Simple Spark Structured Streaming equivalent of Ka

2019-08-16 06:23发布

问题:

How to read data in a kafka topic to an RDD by specifying start and end offsets?

KafkaUtils.createRDD is was experimental and the API is rather unpleasant (it returns a big bloated Java ConsumerRecord class that is not even serialisable and puts it in KafkaRDD, which overrides a lot of methods (like persist) to just throw an exception.

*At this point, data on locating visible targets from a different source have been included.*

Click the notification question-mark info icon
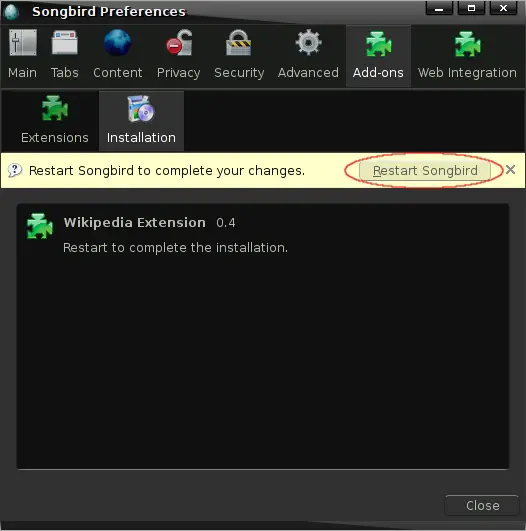Screen dimensions: 526x531 (x=15, y=170)
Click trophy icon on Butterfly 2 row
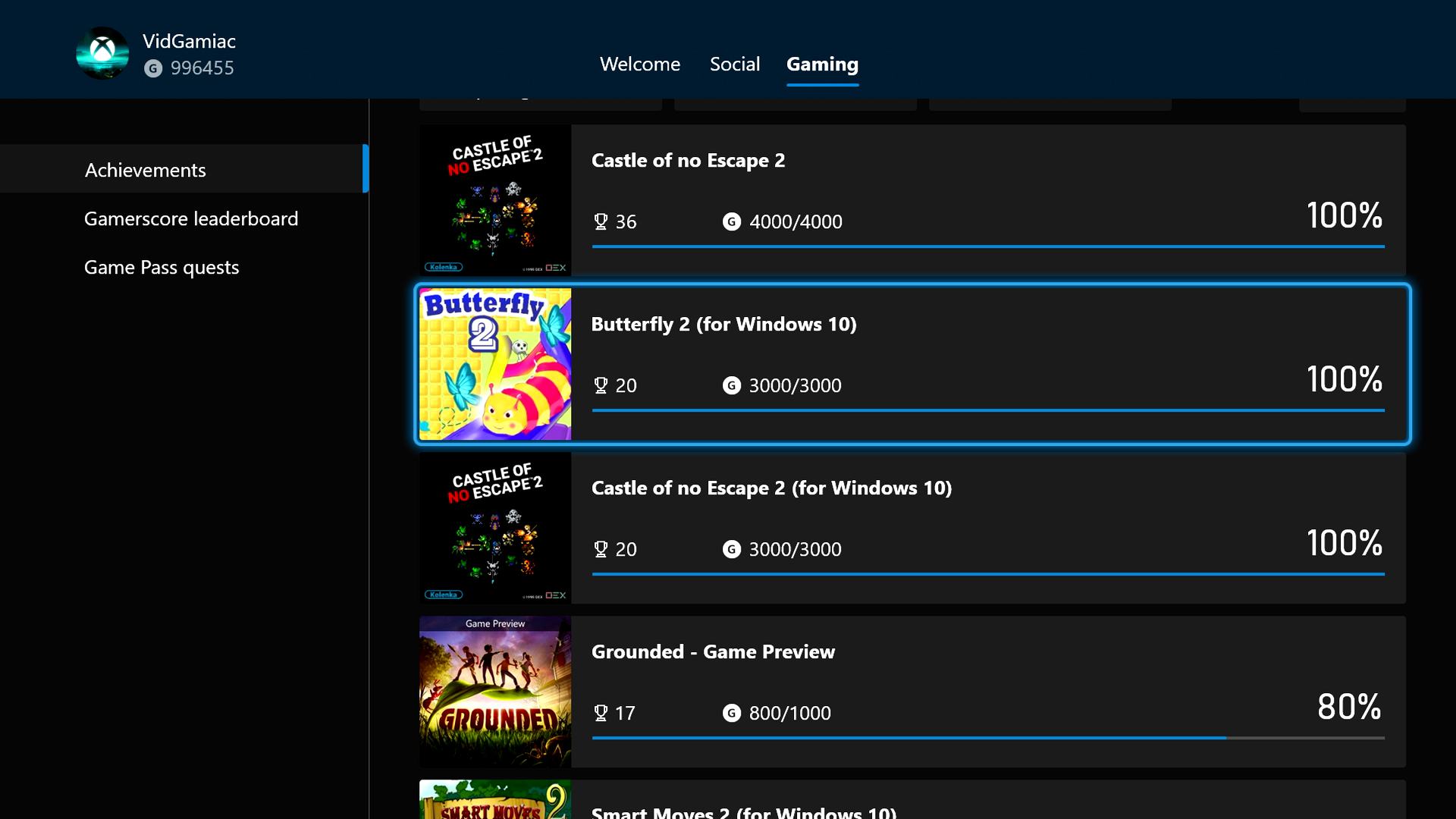 pyautogui.click(x=601, y=385)
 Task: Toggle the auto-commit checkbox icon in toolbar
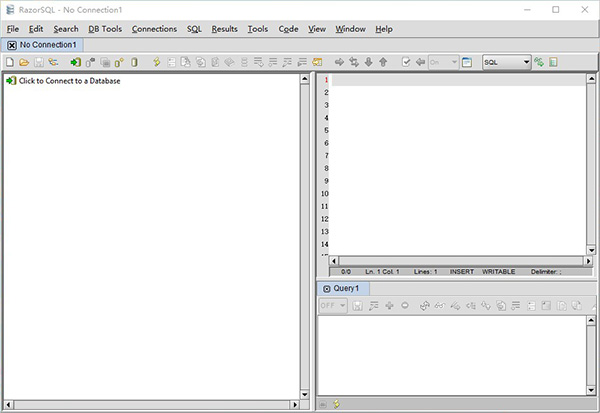406,62
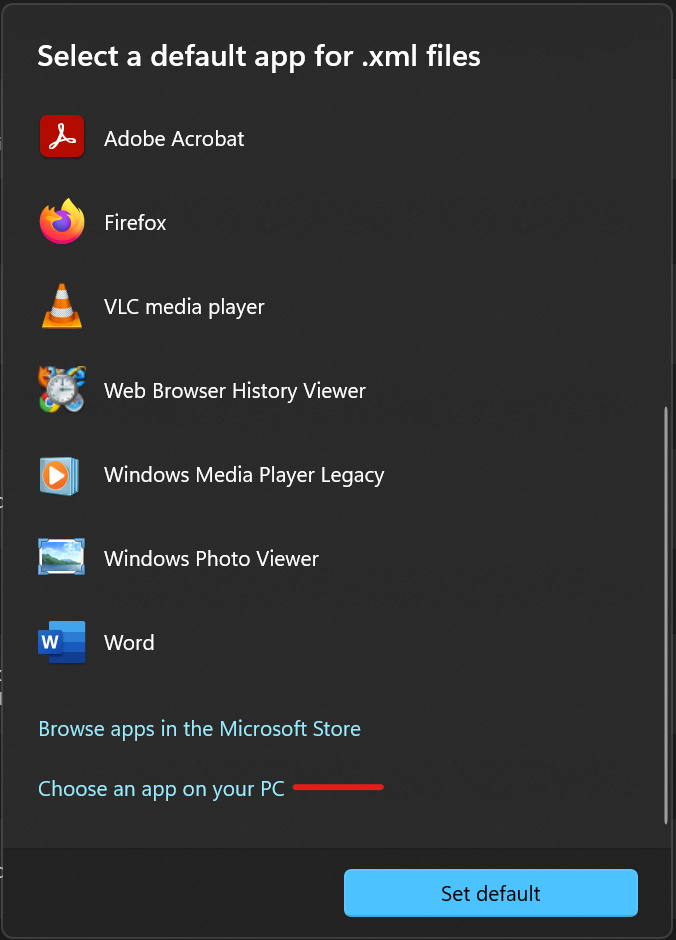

What I would like, is a straightforward API like this:

case class Message(key: String, 
                   value: String, 
                   offset: Long, 
                   timestamp: Long)

def readKafka(topic: String, offsetsByPartition: Map[Int, (Long, Long)])
             (config: KafkaConfig, sc: SparkContext): RDD[Message]

Or something similar where key: Array[Byte] and value: Array[Byte]

回答1:

To read from kafka with offsets, code would look like, as referenced here

val df = 
  spark.readStream
  .format("kafka")
  .option("kafka.bootstrap.servers", "host1:port1,host2:port2")
  .option("subscribe", "topic1,topic2")
  .option("startingOffsets", """{"topic1":{"0":23,"1":-2},"topic2":{"0":-2}}""")
  .option("endingOffsets", """{"topic1":{"0":50,"1":-1},"topic2":{"0":-1}}""")
  .load()

The above will read the data available within the offsets, and then you can convert the columns to string, and cast to your object Message.

val messageRDD: RDD[Message] = 
  df.select(
    col("key").cast("string"), 
    col("value").cast("string"), 
    col("offset").cast("long"),
    col("timestamp").cast("long")
  ).as[Message].rdd